Collected data:
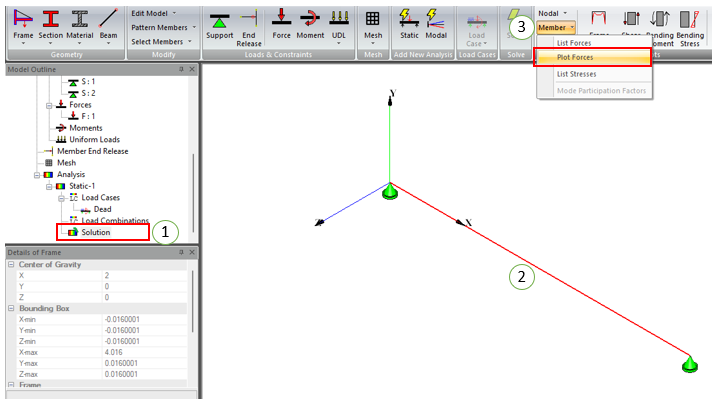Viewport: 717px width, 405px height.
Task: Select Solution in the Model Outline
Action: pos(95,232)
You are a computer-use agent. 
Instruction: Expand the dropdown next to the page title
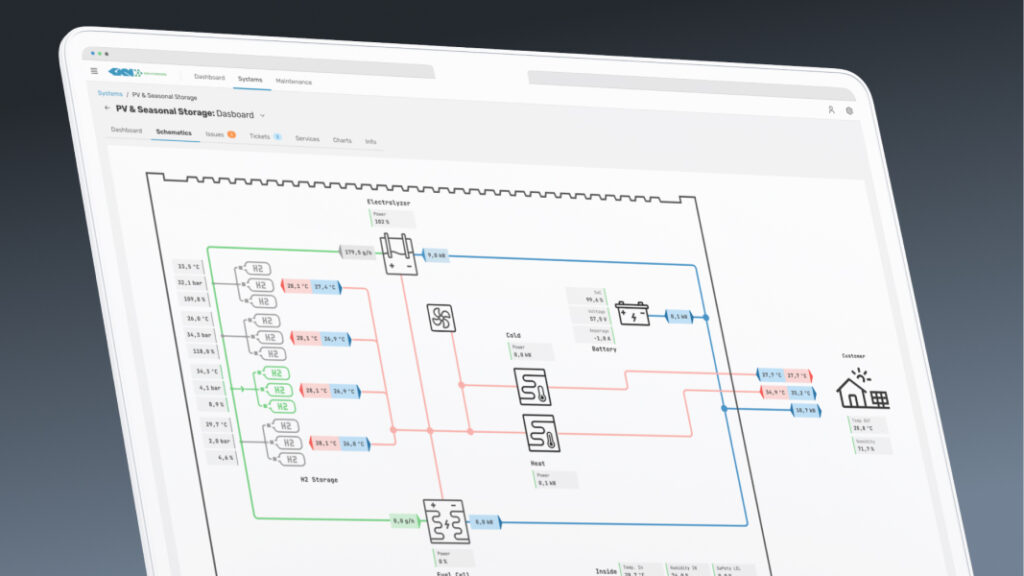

__Problem requirements__: Please transcribe exactly the lines from the one containing "You are a computer-use agent." through the final line of the data, including both, and nothing else. Pictures are to be left out.

__Response area__:
You are a computer-use agent. 
Instruction: Expand the dropdown next to the page title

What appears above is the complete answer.